Technically, like any other election cycle, the latest round of elections for five state assemblies lasted five to six weeks after the Election Commission announced dates in mid-March, ending in the first week of May. But in reality, it stretched far longer. The political build-up in states like West Bengal, Kerala and Tamil Nadu had begun months, if not over a year, before formal campaigning began. What the country witnessed was a relentless, high-decibel phase of electioneering that drew in not just the concerned states but the entire nation.

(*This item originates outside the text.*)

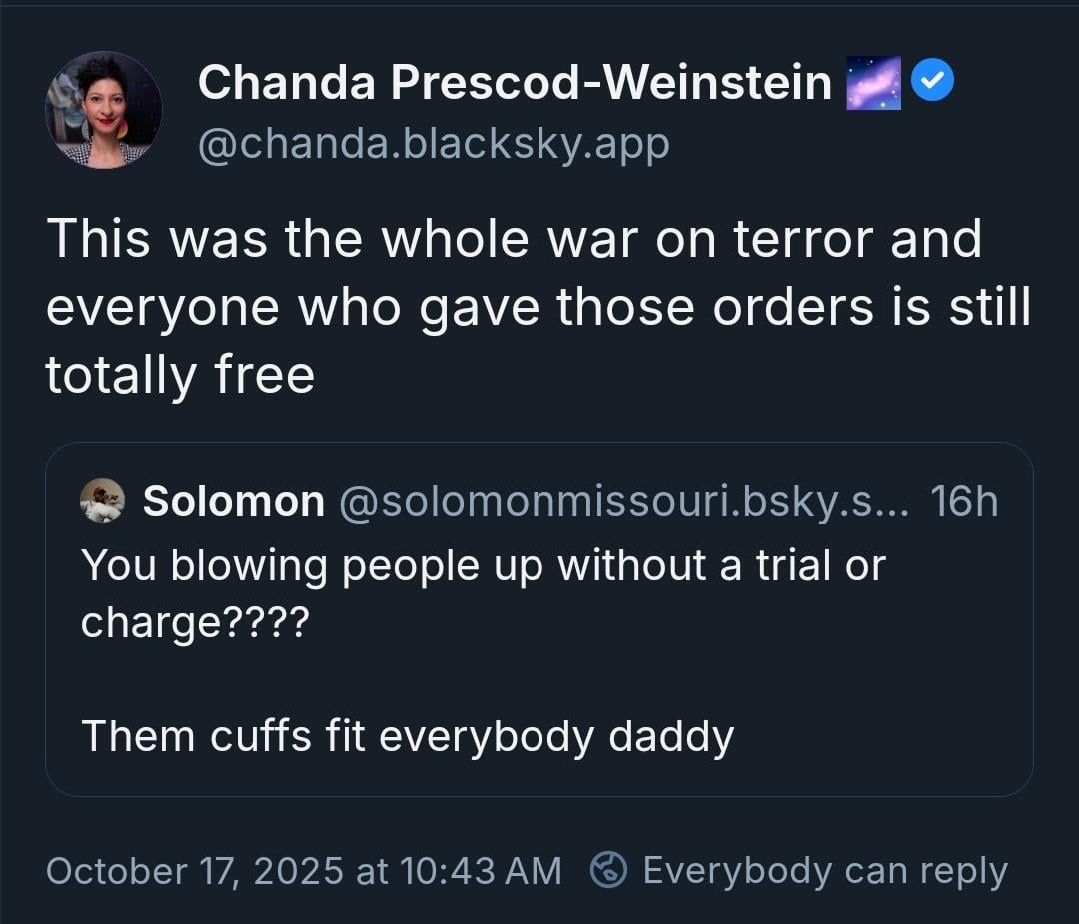Click the "charge????" line in the quote
Image resolution: width=1079 pixels, height=924 pixels.
point(196,623)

The conclusion of the current assembly election phase is, therefore, merely a churn within a larger and continuous cycle of election mode that India now inhabits. Even as we pause and expect the nation to return to a normal rhythm of governance, another set of state assemblies is approaching the end of their tenure in early to mid-2027. With seven state assemblies set to complete their terms in 2027, the so-called “election year” is already underway. This will be another ‘mother of all’ assembly elections, with Uttar Pradesh–the politically most significant state–awaiting polls. It is only a matter of time before the nation is once again drawn into an indistinguishable pre-election phase, followed by intense campaigning once elections are formally announced, likely early next year. We must, therefore, brace for yet another extended phase of political positioning, narrative-building and voter mobilisation.

From Cyclical Mandates to Continuous Elections

At one level, the persistence of elections in India is entirely consistent with its constitutional design. A federal polity with 28 state assemblies will, by its very nature, produce a staggered electoral calendar.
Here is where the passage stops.